Local food reviewer Fleur Bainger seeks out the best meals you'll score by the water in the buzzing western capital of Perth.
Crudo Plate by The Shorehouse, Swanbourne
Make no mistake: we Perth foodies are as fanatical as they come. We may live in one of the world's most isolated cities, but rather than it hindering our gourmet obsession, it only seems to heighten it. In fact, many say our secluded spot on the map has led to a unique culinary evolution found only in the west. Take our access to phenomenal seafood, and our inventive ideas, free to evolve without external influence. And in a city spread over both river and ocean, we can indulge our foodie passions with some of the best views around.
Perth has been built from the riches of a long running mining boom, but over the past few years it has shaken off its industrial mentality, opting for culture and liveability via hundreds of small bars and creative restaurants. Something new opens nearly every week, most recently a bunch of venues in a game-changing revamp of the inner city's waterfront.
The first stage of the Elizabeth Quay development - named after Her Royal Highness the Queen - was revealed in early 2016. The $440 million entertainment precinct delivers ringside seats to urban reflections in the Swan River, an aquatic artery that divides Perth in two. By day, its curvy bridge, sculptures and playground make for a lovely stroll, and by night it amps up with twinkling lights and energy.
Mid-2016 saw tri-level tapas bar The Reveley, start serving ocean-fresh oysters, seared local tuna stung with fennel and grapefruit, and roasted pork belly licked with smooth, parsnip puree. There’s also gourmet burger haven V-Burger Bar and Isle of Voyage café, which is focused on seasonally-driven daytime dishes. A barge restaurant serving food while it floats is on the cards and, from October 2016, water taxis will take people on a progressive waterfront dinner. Just up the river, Bali hotspot Ku De Ta opens as a Perth incarnation at the On The Point development.

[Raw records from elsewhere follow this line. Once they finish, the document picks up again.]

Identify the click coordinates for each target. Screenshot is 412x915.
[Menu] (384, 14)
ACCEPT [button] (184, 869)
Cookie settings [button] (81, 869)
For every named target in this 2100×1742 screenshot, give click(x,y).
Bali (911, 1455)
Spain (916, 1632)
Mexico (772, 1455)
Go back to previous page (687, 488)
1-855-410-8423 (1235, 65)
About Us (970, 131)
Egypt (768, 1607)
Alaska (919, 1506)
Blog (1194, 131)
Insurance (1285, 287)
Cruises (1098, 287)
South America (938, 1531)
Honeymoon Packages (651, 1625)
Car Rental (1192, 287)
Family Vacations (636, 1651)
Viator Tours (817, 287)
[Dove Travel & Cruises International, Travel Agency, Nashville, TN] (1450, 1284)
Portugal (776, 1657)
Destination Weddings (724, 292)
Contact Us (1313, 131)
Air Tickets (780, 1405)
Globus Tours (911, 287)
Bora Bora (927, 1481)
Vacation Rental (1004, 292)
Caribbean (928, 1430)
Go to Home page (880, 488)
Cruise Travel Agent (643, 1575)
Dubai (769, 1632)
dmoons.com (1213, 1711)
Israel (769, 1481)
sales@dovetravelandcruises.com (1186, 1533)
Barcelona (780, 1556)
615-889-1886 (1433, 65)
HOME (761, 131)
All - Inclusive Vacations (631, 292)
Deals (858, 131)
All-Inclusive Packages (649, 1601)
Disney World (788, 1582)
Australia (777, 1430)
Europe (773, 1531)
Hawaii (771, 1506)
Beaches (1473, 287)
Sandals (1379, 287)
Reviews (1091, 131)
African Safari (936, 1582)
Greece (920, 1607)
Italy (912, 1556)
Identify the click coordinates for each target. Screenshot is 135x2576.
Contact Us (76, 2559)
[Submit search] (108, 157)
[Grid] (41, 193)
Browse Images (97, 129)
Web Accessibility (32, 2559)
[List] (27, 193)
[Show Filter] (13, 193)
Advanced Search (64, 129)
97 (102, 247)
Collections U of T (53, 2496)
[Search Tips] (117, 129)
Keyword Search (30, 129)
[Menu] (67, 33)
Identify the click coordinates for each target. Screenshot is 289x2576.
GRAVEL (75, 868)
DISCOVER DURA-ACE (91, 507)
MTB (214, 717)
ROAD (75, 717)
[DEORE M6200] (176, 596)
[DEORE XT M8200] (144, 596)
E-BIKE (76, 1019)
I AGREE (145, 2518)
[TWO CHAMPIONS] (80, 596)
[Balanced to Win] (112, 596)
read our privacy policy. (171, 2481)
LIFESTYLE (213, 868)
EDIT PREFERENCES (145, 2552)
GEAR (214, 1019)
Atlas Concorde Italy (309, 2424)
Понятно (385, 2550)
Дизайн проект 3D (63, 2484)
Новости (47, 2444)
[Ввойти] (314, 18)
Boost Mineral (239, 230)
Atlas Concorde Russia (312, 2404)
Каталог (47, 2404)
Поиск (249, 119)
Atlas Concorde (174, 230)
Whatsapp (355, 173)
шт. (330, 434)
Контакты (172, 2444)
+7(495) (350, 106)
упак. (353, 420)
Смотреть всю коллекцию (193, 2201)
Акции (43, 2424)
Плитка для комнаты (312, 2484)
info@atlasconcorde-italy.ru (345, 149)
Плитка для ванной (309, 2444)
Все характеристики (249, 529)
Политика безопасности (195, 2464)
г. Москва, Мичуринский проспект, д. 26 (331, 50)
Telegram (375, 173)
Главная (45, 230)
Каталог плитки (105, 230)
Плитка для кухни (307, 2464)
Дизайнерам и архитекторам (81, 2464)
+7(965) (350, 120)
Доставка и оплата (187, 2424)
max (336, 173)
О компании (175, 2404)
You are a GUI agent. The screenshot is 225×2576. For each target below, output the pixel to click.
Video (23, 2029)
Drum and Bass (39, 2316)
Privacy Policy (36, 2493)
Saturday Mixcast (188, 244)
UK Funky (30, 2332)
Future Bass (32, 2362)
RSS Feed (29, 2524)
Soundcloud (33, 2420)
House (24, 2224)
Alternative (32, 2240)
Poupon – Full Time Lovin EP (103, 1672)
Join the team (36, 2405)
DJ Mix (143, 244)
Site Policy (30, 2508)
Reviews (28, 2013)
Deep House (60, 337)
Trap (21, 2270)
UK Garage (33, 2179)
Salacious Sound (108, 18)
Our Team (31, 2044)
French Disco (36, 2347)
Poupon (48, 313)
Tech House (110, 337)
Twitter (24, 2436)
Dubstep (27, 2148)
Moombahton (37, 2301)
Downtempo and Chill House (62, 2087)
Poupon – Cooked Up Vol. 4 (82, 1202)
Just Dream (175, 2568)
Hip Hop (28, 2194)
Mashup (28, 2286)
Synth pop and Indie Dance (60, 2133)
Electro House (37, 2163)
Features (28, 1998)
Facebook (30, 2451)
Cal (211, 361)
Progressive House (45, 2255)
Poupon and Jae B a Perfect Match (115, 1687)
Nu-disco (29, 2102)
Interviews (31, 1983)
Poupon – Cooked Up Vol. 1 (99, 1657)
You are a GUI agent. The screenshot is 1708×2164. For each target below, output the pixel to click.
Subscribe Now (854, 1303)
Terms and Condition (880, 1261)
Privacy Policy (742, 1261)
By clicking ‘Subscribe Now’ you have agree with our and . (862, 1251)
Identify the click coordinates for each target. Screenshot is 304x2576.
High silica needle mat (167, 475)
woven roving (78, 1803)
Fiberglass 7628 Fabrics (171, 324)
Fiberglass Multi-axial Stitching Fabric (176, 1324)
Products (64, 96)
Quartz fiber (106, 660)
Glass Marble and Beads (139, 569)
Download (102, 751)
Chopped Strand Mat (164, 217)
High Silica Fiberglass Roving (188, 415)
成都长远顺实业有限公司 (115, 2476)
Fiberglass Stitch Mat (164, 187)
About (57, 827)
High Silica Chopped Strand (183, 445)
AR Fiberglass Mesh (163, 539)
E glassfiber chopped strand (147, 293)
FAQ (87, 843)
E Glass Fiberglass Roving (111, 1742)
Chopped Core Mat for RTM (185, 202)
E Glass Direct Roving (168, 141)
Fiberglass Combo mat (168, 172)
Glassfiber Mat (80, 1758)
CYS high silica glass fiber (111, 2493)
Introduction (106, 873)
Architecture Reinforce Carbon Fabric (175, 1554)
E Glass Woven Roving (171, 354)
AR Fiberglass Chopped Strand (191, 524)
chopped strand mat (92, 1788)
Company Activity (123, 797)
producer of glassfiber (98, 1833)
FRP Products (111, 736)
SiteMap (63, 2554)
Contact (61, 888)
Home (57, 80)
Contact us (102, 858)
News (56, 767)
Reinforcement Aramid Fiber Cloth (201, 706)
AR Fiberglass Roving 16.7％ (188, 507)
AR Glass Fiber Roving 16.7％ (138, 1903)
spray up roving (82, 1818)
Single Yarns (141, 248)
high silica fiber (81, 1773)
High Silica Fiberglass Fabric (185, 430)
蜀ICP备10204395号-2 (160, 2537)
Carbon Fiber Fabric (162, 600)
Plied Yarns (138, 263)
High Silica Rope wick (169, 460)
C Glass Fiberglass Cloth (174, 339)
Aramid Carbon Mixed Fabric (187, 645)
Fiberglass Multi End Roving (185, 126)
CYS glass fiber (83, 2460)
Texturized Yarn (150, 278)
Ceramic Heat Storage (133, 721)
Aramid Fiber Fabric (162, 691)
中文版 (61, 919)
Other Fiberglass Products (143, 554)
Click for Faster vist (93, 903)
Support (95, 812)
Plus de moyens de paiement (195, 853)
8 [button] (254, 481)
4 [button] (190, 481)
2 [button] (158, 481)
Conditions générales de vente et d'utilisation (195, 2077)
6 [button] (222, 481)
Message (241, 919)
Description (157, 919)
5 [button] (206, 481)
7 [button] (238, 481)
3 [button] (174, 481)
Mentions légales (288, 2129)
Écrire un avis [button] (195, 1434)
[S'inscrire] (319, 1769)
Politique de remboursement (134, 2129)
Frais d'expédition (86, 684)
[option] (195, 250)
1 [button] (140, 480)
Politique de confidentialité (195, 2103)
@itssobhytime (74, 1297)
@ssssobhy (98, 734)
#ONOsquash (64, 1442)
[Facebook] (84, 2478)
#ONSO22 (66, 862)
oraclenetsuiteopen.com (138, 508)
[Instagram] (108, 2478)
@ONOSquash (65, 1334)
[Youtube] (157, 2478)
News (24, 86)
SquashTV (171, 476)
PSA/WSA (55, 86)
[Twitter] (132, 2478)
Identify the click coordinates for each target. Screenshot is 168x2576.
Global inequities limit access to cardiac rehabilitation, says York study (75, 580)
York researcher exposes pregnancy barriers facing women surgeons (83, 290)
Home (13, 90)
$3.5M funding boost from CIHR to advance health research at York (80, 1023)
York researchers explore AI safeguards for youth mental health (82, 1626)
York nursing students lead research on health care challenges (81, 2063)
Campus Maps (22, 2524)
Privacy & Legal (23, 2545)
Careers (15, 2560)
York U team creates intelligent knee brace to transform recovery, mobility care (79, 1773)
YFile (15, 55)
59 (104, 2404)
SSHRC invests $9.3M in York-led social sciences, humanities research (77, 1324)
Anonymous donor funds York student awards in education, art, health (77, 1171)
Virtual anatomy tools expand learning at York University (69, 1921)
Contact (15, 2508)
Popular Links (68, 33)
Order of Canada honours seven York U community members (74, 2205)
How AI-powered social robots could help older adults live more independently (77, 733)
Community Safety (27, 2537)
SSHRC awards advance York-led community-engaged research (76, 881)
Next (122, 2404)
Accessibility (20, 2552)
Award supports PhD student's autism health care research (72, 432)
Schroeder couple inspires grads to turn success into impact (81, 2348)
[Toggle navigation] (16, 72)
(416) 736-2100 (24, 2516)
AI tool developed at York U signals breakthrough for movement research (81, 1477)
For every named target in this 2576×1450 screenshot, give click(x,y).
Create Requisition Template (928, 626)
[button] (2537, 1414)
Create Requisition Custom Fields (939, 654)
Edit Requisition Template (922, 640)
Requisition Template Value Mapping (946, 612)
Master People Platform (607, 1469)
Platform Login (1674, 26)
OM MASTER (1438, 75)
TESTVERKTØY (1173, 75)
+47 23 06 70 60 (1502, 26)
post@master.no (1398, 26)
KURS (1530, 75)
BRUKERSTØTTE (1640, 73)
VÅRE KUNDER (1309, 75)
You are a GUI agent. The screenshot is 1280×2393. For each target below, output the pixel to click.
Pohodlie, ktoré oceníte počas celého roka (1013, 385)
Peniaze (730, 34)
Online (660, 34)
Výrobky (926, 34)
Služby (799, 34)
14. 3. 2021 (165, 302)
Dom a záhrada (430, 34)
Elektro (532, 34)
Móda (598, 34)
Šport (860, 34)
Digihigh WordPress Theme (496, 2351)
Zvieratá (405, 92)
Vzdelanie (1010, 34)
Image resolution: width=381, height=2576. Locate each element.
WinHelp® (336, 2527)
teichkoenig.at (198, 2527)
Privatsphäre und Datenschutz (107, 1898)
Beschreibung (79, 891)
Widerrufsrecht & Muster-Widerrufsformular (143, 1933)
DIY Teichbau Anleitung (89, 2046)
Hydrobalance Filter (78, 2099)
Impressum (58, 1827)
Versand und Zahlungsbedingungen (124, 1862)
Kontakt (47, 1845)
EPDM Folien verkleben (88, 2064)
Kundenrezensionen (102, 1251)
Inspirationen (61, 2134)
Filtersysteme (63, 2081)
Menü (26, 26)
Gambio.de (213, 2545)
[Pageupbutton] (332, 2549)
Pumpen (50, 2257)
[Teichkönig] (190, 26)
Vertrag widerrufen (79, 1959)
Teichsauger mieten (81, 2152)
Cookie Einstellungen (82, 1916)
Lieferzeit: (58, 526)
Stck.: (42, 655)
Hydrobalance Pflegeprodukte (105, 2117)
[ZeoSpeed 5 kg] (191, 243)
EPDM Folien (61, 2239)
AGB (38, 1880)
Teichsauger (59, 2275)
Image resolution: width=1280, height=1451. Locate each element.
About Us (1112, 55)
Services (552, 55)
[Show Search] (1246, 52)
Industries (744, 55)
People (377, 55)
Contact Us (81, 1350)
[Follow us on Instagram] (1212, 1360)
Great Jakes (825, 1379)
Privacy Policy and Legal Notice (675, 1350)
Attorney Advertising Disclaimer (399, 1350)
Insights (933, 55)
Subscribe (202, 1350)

Perth enjoys more sunny days than any other Australian capital city, so naturally locals like me love to chow down while gazing at the yacht-flecked river or glittering coastline. For daytime views of the CBD reflected in the river, I’d grab breakfast at Mister Walker in South Perth. The same outlook pops by night, so consider a fancy-pants dinner at local institution, Coco's, a haven for glammed-up baby boomers.
Over on the coast, our crystal clear Indian Ocean is bluest in the morning light, and new beachside restaurant, The Shorehouse in Swanbourne is in prime position. Along with housemade granola, Benedict eggs and jaffles, it does more styles of Bloody Mary’s than anywhere else I know.
Josper Prawns by The Shorehouse, Swanbourne
Just down the coast-clutching road, both Cott & Co Fish Bar and Il Lido are excellent options fronting famous poster-girl beach, Cottesloe. The former, understandably, excels at making WA's abundant seafood sing, while at Il Lido I'm hopeless at ordering anything other than their crab linguini - the pasta is house made and the gentle chilli, stock and caper flavours are phenomenal. If I'm in a low-key mood, I'll grab fish and chips from nearby Amberjacks, and sit on the shaded grass overlooking the ocean.
Further south is Leighton Beach, a pancake flat stretch of blindingly white sand with gentle, shallow waters. Bib and Tucker gazes across it, serving made-to-order tacos, long and slow cooked meats and spring-fresh salads. It's owned by former Olympic swimmer, Eamon Sullivan, who named his chic venue after two infamous WA bushrangers - I always spend longer than I should here.
Fremantle's historic streets draw plenty of visitors, and when in the port town I love Bathers Beach House and, in the popular harbour side dining area, Little Creatures microbrewery. Try the Creatures' kangaroo skewers with a craft beer - my favourite is the Rogers.
For something closer to the city, family-friendly Clancy's Fish Pub at City Beach should be on your list. It has a convivial, pub-like atmosphere and a menu ranging from fish and chips to popcorn prawns, confit duck crepes and jerk chicken. Outside, there's a casual café section and several playgrounds. Its newly opened neighbour, Odyssea looms large at the other end of the sand. The kitchen charms with kingfish ceviche, roasted bone marrow and chargrilled lamb, served in designer-feel surrounds. I've seen some gorgeous sunsets over the ocean from their deck.
With so much to feast on, it's easy to create a food-themed holiday Perth - something I'd definitely recommend.